DAVID GREENE, HOST:
The price of pork is on the rise and a deadly pig disease is partially to blame. Porcine epidemic diarrhea virus or PEDV, has killed more than 7 million piglets over the past year. Many hog producers are worried about how to keep their operations immune. Abbie Fentress Swanson reports.
CLAYTON STEPHENS: These are a couple of pigs I got kind of set aside for the state fair. One's a crossbred barrow and one's a York barrel.
ABBIE FENTRESS SWANSON, BYLINE: For the past 10 summers, Clayton Stephens has been showing his pigs at the New York State Fair. After the swine shows the tall 19-year-old will sell his animals and begin to raise next year's group of show piglets, unless the fast spreading porcine epidemic diarrhea virus makes its way on to his farm.
STEPHENS: The main thing with the PD virus is that it hits the baby pigs. The number that I've heard is they lost like 250,000 baby pigs - show pigs and that's not even touching the commercial side.
TOM VILSACK: Just a year ago we had roughly a little over a hundred operations, impacted and affected by these viruses. Well today it's over 4,700.
SWANSON: That's agriculture secretary Tom Vilsack, speaking on the USDA's daily radio report. In early June his department pledged to spend $26.2 million to eradicate PEDV. That virus can't be transmitted to humans and doesn't pose a serious threat older pigs but it can slow down how fast hogs grow. Research is ongoing about the origin of the virus and how PEDV is spread.
VILSACK: It's a delicate balance because you don't want to raise people's concerns because that could have negative impact on market. You don't want to raise people's concerns because export activities could be impacted.
SWANSON: Vilsack says the continued spread of the disease and newly detected strains of the virus have moved the USDA to take a more aggressive stance.
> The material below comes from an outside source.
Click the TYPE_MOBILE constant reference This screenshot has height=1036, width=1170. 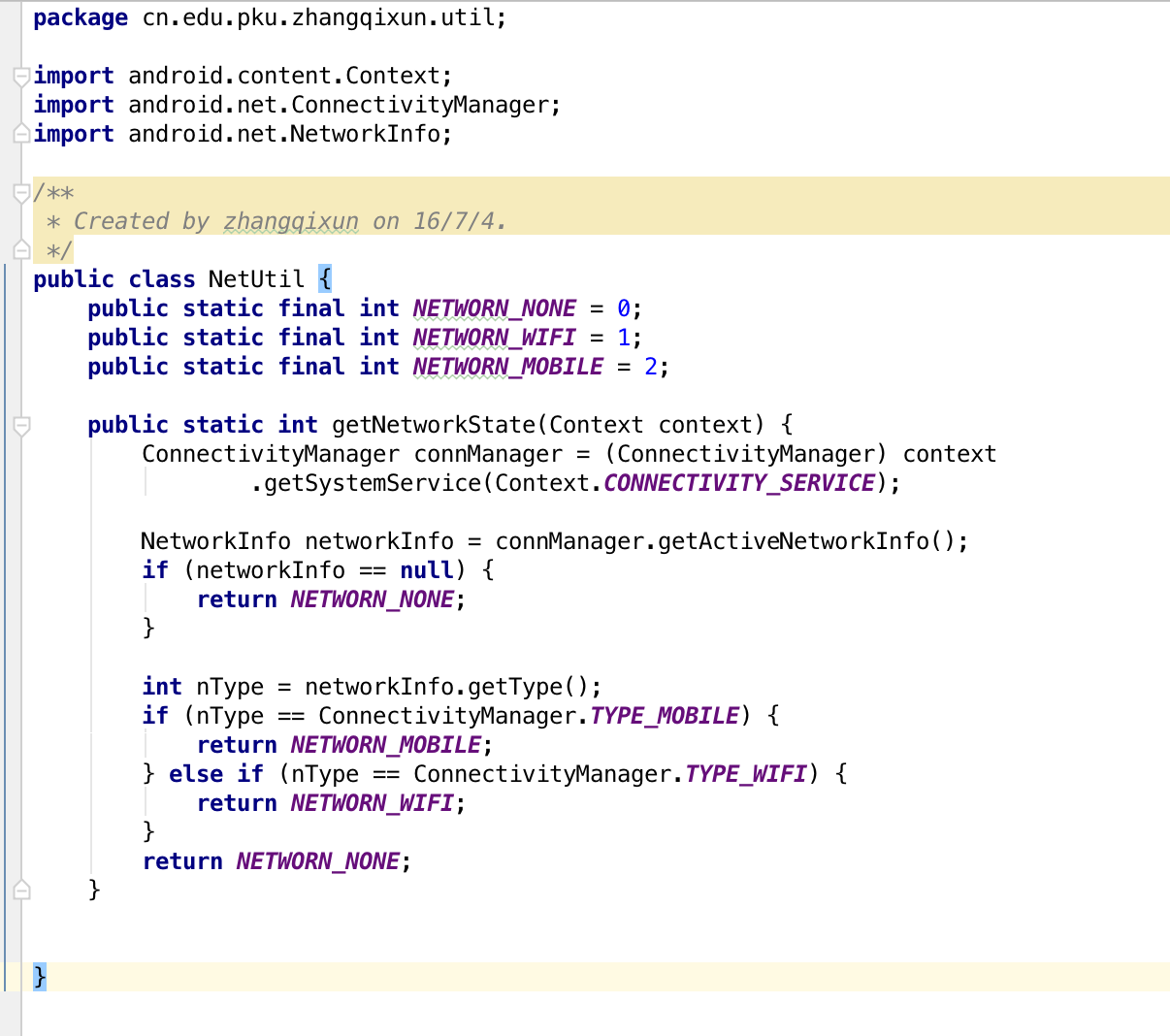tap(665, 716)
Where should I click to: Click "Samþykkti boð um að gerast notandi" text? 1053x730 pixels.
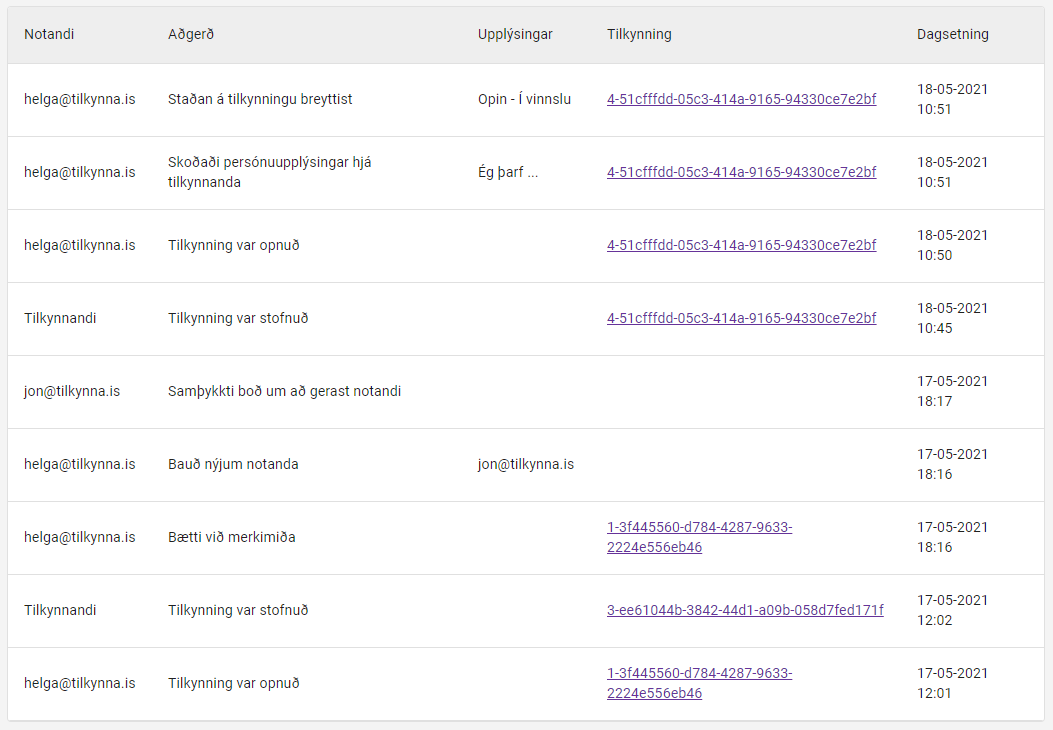click(x=284, y=391)
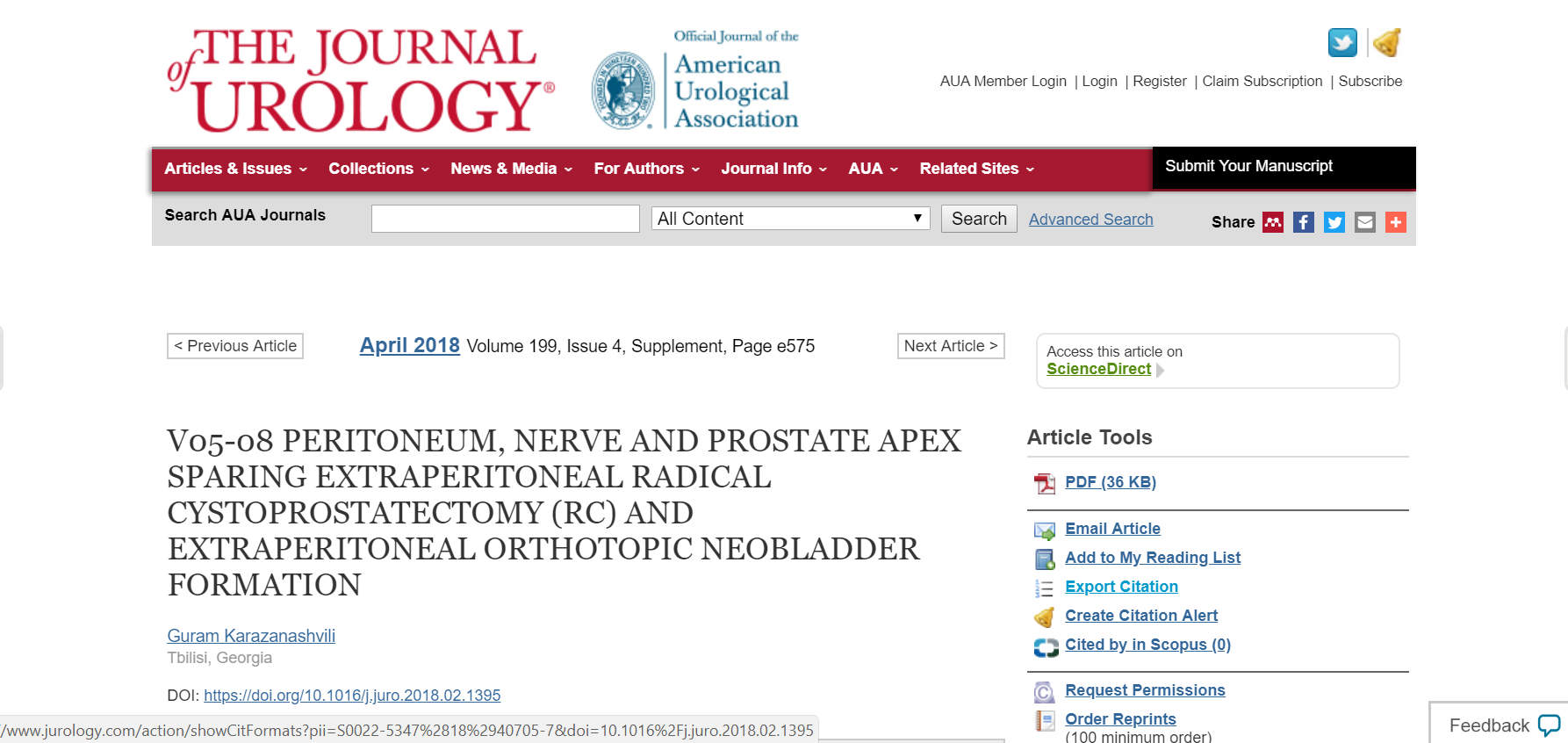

The department has approved the use of a vaccine that may protect piglets from the disease, even though it's still being tested in commercial settings. The USDA is also ordering hog producers to report new PEDV cases and is urging farmers to put biosecurity controls in place. Michael Yezzi raises 1000 hogs a year and is trying to keep his hilly farm in Shushan, New York PEDV free through commonsense measures. Like washing down trailers that have been to the slaughterhouse, having visitors wear disposable plastic boots and buying pigs from vet checked readers.
MICHAEL YEZZI: They don't know where this disease is coming from. Even closed operations that aren't getting pigs from the outside have gotten this, even with the strictest biosecurity situations. So everybody's at risk.
SWANSON: More than a dozen state fairs across the country are also taking measures to slow the spread of the disease. Here's New York State veterinarian Dave Smith.
DAVE SMITH: We did make a recommendation to the state fair that they not have nursing piglets with sows this year. We do know that PEDV is devastating to piglets under 10 days of age and we really do not want to see a bunch of sick and dying piglets at the fair. It's an exhibit no needs to see.
SWANSON: Other states including Virginia, South Dakota and Ohio have cancel certain hog shows or are requiring that Pigs be taken to the slaughterhouse right after the fair. It remains to be seen whether tightening up biosecurity will slow the spread of the disease. Meanwhile economists predict farmers will reduce the size of their herds to minimize the risk of PEDV infection. Consumers can expect pork prices to continue to rise in the second half of this year. For NPR News, Abbie Fentress Swanson.